The ABP is designed to track changes in specific parameters to detect artificially induced increases or decreases, which is why the model can sometimes be challenged by physiological and/or pathophysiological aberrations. However, extending parameter limits to account for these aberrations diminishes subtle detection of substance microdosing (e.g., of rHuEPO). While some confounding factors are accounted for in either ABP module (e.g., race, sex, alcohol in the steroidal module, blood donation or bleeding in the haematological module) (15, 21), some are not. For example, plasma volume is a potential confounding factor on which depend HGB and Hct findings, and an adequate replacement method is yet to be included in the ABP. Current research has been looking into indirect markers less dependent on shifts in plasma volume, such as total HGB mass (55,56,57,58), reticulocyte haemoglobin equivalent, immature reticulocyte fraction, and iron metabolism (59,60,61). Because of multiple potential confounders and novel anabolic steroids, every suspicious finding is further analysed with isotope ratio mass spectrometry (IRMS), a method that has shown great sensitivity in detecting exogenous steroids even when the ABP does not red-flag a suspicious finding (62, 63). To address possible urine tampering (e.g., diuretics, substances that change AAS metabolism), new tests to measure steroids in blood before they metabolise are also being evaluated (64). Recent studies are also focusing on detection and quantification of specific doping-related changes at the cellular level (morphology, transcriptomic, proteomics, metabolomics) (65,66,67).

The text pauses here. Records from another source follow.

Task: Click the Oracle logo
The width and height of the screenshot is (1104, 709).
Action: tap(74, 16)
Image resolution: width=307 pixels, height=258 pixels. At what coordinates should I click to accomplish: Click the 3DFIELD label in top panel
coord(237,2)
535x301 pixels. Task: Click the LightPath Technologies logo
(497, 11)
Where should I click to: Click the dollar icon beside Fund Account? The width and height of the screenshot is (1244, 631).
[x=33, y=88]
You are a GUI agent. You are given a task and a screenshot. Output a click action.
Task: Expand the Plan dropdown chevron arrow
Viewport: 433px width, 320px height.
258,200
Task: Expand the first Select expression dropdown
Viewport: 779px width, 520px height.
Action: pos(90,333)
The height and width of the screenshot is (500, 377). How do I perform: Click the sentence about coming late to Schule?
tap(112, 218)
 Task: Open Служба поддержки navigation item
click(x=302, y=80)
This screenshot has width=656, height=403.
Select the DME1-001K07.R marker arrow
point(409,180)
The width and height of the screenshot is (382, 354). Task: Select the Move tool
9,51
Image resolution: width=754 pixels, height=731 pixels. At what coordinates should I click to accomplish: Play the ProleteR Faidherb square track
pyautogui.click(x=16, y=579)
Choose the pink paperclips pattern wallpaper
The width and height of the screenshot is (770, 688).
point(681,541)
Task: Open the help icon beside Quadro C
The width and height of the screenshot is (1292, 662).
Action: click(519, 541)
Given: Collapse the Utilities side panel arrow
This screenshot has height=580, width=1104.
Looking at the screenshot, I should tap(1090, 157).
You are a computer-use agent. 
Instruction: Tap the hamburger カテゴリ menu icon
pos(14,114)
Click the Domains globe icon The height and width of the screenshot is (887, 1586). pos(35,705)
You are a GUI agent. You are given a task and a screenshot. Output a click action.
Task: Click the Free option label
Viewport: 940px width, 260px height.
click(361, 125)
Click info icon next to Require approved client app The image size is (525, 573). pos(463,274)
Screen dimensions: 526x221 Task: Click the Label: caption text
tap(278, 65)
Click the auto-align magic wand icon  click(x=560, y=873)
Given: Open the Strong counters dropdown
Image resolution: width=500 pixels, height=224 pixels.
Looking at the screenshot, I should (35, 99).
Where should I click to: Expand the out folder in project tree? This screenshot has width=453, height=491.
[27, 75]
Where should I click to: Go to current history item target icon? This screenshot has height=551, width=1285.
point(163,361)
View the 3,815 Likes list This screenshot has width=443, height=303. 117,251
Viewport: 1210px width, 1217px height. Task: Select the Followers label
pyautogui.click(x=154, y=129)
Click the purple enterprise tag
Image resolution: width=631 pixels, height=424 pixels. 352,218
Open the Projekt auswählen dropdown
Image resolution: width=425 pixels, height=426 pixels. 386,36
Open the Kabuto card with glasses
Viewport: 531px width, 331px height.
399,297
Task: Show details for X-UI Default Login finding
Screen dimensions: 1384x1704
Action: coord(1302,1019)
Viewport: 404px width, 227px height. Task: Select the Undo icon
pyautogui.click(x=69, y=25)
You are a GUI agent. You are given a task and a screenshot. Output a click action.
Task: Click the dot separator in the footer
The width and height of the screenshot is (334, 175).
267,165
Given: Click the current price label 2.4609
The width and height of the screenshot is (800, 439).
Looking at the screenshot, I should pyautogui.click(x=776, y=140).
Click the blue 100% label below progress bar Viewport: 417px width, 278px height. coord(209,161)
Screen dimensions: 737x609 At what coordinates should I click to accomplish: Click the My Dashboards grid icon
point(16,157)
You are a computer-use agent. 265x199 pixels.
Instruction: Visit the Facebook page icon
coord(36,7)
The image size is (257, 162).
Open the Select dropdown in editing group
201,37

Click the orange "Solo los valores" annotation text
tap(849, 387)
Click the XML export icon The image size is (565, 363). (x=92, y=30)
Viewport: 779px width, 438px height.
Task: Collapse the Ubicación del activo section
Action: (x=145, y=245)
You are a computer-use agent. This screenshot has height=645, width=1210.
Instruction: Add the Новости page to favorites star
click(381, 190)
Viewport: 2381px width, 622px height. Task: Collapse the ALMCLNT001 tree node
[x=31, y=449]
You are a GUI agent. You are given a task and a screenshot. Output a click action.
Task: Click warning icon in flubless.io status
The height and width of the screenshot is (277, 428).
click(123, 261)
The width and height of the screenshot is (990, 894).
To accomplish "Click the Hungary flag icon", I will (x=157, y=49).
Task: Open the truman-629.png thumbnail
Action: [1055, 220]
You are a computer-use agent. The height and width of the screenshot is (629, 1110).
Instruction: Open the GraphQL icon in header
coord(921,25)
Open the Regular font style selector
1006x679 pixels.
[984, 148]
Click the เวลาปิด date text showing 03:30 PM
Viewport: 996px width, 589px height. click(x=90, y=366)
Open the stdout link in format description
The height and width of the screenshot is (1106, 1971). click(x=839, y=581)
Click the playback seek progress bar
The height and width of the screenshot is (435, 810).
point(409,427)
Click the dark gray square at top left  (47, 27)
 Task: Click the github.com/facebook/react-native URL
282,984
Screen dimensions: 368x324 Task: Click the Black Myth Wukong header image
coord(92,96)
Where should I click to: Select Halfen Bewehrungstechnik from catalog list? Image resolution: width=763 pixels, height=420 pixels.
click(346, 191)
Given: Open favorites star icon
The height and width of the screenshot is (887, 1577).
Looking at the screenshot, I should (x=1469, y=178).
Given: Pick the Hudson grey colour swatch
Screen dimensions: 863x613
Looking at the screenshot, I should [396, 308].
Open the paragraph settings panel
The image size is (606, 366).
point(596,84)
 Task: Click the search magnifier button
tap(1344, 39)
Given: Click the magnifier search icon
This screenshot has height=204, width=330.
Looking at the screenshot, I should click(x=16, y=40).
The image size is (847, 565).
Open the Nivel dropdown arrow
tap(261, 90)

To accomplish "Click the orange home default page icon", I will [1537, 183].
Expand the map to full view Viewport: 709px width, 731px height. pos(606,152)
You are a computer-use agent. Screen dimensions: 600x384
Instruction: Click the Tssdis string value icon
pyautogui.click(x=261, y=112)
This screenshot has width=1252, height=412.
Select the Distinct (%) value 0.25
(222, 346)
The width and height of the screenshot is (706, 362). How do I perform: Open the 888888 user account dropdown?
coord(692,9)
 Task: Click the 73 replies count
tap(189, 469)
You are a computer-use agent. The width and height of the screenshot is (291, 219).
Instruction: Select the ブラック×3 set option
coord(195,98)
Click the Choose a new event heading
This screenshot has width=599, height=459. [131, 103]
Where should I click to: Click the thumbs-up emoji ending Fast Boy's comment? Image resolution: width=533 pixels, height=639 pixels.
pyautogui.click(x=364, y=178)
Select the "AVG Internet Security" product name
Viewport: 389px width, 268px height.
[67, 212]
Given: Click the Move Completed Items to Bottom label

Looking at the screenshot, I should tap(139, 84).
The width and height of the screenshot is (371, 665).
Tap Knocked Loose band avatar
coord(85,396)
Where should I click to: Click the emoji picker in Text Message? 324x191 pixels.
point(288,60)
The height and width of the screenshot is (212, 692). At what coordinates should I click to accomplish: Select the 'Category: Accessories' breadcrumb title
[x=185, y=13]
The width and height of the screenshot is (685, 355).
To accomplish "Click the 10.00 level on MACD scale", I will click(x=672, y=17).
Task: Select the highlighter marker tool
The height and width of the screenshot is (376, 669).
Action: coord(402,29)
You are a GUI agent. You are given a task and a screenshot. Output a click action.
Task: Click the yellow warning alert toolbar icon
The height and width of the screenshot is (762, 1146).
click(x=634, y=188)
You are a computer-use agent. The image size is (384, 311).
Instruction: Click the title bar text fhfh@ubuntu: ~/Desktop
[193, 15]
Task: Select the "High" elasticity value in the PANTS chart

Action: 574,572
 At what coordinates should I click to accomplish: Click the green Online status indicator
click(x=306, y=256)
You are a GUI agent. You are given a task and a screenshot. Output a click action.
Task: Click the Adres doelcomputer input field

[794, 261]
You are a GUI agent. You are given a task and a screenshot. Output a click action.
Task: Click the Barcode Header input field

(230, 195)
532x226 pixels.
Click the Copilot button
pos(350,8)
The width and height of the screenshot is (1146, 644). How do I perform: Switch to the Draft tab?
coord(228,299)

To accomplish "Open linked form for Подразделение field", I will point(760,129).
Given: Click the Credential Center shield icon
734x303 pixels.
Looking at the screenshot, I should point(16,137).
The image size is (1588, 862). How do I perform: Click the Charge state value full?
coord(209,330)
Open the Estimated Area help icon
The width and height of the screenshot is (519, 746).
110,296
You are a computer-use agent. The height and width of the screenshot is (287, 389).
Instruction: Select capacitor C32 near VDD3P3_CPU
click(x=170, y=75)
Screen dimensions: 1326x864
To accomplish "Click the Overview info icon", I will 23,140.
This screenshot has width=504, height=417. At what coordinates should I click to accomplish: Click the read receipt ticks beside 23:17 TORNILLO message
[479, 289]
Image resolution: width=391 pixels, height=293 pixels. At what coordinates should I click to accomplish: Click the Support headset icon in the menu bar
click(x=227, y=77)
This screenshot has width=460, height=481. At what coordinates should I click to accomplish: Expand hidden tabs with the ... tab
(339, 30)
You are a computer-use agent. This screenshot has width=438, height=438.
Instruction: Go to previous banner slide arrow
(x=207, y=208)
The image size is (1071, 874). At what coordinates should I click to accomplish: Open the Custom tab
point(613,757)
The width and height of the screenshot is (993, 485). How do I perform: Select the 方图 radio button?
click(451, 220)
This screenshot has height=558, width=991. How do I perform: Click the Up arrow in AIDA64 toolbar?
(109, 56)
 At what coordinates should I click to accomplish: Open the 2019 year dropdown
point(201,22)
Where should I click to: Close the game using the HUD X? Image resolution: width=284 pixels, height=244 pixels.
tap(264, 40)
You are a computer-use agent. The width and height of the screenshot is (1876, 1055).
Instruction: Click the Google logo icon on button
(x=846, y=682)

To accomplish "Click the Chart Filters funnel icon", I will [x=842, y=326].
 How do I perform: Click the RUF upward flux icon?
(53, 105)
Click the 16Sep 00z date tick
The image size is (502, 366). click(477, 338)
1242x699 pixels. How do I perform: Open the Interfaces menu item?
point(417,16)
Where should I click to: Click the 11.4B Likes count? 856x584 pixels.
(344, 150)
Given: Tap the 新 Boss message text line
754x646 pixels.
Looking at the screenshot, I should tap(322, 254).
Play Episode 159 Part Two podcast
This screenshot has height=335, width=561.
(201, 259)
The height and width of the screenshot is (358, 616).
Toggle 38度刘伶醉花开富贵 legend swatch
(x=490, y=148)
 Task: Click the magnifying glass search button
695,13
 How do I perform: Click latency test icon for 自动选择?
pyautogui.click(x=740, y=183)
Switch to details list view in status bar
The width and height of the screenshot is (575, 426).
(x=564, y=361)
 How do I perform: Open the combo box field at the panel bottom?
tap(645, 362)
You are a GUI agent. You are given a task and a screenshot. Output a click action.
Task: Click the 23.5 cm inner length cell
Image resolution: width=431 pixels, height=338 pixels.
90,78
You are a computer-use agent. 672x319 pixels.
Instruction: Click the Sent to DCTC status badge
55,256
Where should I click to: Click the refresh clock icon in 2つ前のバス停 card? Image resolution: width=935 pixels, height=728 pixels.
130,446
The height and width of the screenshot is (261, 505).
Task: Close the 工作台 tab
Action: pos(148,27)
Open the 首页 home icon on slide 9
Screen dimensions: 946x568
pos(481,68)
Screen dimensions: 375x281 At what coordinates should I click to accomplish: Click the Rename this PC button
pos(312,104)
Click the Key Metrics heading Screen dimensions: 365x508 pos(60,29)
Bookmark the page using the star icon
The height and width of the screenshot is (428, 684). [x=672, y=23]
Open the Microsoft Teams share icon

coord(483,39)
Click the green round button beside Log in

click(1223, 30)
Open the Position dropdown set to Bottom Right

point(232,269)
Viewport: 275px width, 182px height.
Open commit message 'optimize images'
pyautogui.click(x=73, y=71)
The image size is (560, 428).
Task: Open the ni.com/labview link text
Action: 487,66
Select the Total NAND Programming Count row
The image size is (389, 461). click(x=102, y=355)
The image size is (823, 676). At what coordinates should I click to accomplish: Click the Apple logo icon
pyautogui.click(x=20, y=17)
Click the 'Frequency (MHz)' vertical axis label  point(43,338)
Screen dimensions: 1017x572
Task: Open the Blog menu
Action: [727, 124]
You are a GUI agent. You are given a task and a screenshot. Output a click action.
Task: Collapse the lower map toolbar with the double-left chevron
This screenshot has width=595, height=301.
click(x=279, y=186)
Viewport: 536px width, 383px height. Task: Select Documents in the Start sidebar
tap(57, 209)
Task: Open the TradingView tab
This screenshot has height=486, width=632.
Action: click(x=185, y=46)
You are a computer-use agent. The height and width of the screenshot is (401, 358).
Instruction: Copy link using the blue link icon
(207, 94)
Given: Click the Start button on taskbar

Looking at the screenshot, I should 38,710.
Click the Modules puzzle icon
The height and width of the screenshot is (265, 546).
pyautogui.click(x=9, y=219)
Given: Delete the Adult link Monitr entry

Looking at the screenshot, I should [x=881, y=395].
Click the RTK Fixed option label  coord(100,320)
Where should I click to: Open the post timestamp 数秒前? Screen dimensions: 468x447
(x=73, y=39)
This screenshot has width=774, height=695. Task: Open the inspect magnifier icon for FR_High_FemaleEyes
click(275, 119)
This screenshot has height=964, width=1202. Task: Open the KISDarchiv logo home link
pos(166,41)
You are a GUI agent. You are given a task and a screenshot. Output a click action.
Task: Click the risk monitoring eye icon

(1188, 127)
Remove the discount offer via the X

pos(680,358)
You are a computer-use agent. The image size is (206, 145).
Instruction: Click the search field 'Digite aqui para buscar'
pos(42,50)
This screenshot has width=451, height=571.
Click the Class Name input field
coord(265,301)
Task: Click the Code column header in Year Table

Even though the ABP has its limitations, and more sophisticated direct detection methods are being developed, it remains the key part of the fight against doping (15, 35). Ever since both ABP modules have been implemented, the ABP has revealed the so-called anti-doping rule violations (ADRVs) in 16 % of cases from 2014 to 2020 (68). Now a new, endocrine module is pending implementation. It will monitor changes in measured insulin-like growth factor 1 (IGF-1) and procollagen III peptide (P-III-NP) levels, adjusted for age and sex with the GH-2000 score to detect growth hormone misuse (69,70,71) (Table 1). It still needs to resolve challenges of high intra-individual variability of the included parameters (70, 71).